Can't blame the fellow above all for being concerned about the amnesia. Tests of a neurological sort are, we are told, being carried out and one hopes naturally that there is no lasting damage to the mitred head or the grey matter therein.

For myself, I have one such recollection of an amnesiac moment - some lost hours - following a failed teenage stunt on a bicycle. We lived atop of a steep hill and the stunt was to attempt to cycle to the bottom without using one's brakes during the descent.

That, on this occasion in question, I failed in the enterprise altogether is clear from my waking in a hospital bed with a heavily bandaged face and torn shoulder. To this day though I have no memory of the doing of the thing, which - according to witnesses - involved me losing control on a sharp bend, flying over the handlebars and landing, face first, on the road. (Lucky indeed - and later much thanked by me - these persons were present to summons an ambulance in the first instance and my parents in the second.)

According to the medics, the shock and pain of the moment of impact was too much for my emotional and psychological memory to bear and - with the help of not a little concussion - the cerebral slate was wiped clear of the whole event. Boy starts descent, boy wakes in hospital - the rest is a perennial blank.

What though the boy does recall as a man was the moment of waking in hospital to be greeted by an intolerably jovial nurse enquiring how were "we" feeling. Temper sharpened by the severe pain, my response was to utter a string of profanities and oaths of a personally intimate nature, the main thrust of which being that howsoever fine a fettle the nurse might be in, I was far from well and in deep distress. So could the nurse kindly 'F Right Off' and leave me in such peace as my pain would permit.

She, of course, being made of stern professional and charitable stuff, did not take over much offence at my rebukes, merely pressing on with an offer for us to have "our" injection. Once again this notion that she and I were somehow partners in the experience of my individual agony was too much to take and more oaths ensued - to no effect of course as the needle shot into my arm with no further by or with one's leave.

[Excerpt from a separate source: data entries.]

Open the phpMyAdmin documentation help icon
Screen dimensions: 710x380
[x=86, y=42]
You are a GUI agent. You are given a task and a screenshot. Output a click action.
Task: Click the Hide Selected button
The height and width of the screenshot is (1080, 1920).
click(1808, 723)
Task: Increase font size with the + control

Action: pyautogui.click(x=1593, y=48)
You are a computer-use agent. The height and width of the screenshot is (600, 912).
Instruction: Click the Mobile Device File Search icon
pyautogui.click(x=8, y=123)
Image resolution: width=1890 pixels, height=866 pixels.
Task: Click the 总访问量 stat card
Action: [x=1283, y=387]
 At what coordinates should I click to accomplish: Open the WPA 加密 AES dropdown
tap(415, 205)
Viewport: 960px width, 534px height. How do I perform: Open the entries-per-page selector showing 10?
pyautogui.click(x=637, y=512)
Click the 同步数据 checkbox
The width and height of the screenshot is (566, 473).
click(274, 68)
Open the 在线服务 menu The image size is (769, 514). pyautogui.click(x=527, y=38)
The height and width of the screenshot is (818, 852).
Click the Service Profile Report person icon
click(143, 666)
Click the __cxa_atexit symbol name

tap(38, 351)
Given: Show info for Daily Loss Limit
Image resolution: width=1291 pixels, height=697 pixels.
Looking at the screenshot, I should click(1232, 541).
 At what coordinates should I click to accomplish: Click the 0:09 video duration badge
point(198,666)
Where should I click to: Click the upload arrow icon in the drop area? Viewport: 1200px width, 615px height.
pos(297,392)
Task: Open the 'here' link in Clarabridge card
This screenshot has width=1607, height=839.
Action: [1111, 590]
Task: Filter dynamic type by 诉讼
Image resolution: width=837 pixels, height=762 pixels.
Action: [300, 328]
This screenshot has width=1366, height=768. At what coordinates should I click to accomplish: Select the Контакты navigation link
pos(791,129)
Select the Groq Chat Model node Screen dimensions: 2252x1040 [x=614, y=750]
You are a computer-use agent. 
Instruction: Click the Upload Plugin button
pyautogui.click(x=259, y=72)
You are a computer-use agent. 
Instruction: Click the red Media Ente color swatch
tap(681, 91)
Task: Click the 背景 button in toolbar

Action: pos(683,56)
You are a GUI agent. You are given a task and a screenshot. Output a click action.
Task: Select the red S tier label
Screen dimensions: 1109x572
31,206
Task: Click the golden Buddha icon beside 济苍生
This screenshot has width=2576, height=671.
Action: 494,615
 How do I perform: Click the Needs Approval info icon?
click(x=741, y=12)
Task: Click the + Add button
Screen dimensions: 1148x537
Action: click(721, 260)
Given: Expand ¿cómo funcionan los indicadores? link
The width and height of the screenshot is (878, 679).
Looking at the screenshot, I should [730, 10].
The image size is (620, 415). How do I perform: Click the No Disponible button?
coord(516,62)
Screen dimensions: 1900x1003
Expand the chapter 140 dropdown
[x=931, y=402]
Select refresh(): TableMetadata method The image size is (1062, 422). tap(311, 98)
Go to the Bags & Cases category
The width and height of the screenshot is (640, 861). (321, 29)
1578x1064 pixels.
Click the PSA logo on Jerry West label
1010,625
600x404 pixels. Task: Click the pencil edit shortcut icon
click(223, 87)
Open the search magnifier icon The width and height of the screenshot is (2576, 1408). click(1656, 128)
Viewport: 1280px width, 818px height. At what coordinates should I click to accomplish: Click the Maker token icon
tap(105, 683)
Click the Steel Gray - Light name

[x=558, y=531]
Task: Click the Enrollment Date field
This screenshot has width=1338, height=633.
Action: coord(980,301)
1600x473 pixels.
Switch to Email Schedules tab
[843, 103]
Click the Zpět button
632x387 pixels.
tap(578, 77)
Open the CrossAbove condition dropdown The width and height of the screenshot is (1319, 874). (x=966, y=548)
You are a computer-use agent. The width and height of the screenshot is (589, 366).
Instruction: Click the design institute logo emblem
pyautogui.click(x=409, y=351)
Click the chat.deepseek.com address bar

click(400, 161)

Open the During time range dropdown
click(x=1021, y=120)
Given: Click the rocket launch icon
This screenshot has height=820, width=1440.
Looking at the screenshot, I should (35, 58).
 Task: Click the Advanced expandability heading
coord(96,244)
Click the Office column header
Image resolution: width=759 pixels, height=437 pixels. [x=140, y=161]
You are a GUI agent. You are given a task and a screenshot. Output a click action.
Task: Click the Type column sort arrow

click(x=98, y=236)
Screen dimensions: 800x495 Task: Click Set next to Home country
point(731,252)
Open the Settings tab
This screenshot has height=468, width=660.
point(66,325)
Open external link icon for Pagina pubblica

The soothing drug taking near instant effect I began at once to drift back off into unconsciousness, pausing only then to notice Ma and Pa sitting either side of my bed with looks of equal parental anguish at my plight and embarrassment at the words they had not known lay within my linguistic store.

Was more than ten years before I had the nerve to mount another bicycle and I never did find that half a tooth left embedded in the tarmac, despite hours of hunting for it as a trophy and as necessary aide memoire.